PASSAGE TO READ

◆ ◆ ◆ ◆

Abstract:
A bonding method including the steps of dividing a substrate into a plurality of regions along its length, storing substrate feeding data and bonding pattern data for the respective regions into a data memory, feeding the substrate underneath a bonding tool in accordance with the substrate feeding data, and then successively performing bonding for the respective regions in accordance with the bonding pattern data.

Description:
This is a continuation of application Ser. No. 289,182, filed Dec. 22, 1988, now abandoned. 
    
    
     BACKGROUND OF THE INVENTION 
     1. Field of the Invention 
     The present invention relates to a bonding method used for wire-bonding, pellet-bonding, etc. 
     2. Prior Art 
     Generally, pellet bonding patterns, wire bonding patterns, etc. are designed in advance and then placed at regular intervals on substrates. Accordingly, a single set of substrate feeding data, which feeds the substrate at fixed intervals, and a single set of bonding pattern data are both stored in the data memory of the control section of the bonding apparatus. Bonding is performed for the entire substrate by successively repeating substrate feeding action for a fixed distance, and then bonding is performed based upon a predetermined bonding pattern after the feeding action of the substrate.

◆ ◆ ◆ ◆

SUPPLIED MATERIAL
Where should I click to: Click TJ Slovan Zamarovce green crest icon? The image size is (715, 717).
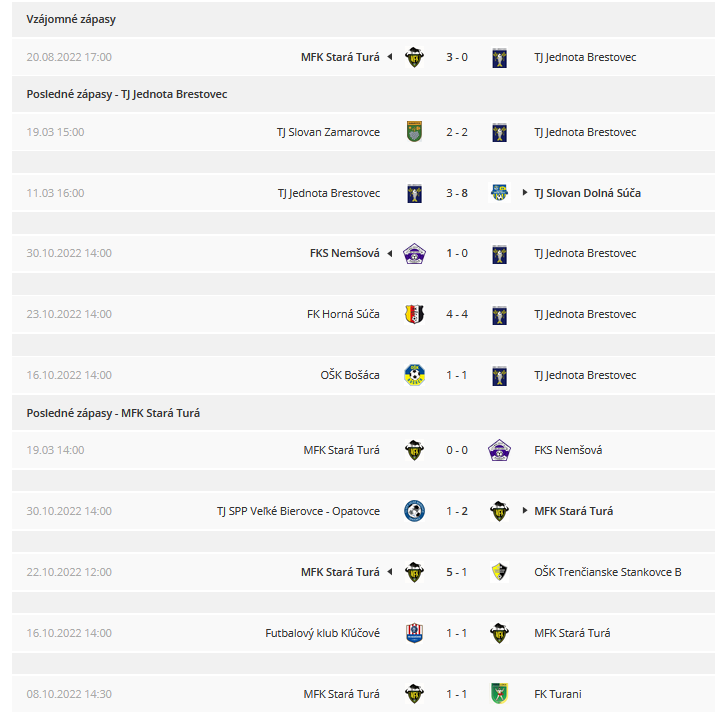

◆ ◆ ◆ ◆

PROBLEMS TO SOLVE
(1) In the bonding method text, which earlier application is this one a continuation of?
(2) List each step of the bonding method given in the abstract of the bonding method text.

IN RESPONSE
(1) Application Ser. No. 289,182, filed Dec. 22, 1988, which is now abandoned.

(2)
- Dividing a substrate into a plurality of regions along its length
- Storing substrate feeding data and bonding pattern data for the respective regions into a data memory
- Feeding the substrate underneath a bonding tool in accordance with the substrate feeding data
- Successively performing bonding for the respective regions in accordance with the bonding pattern data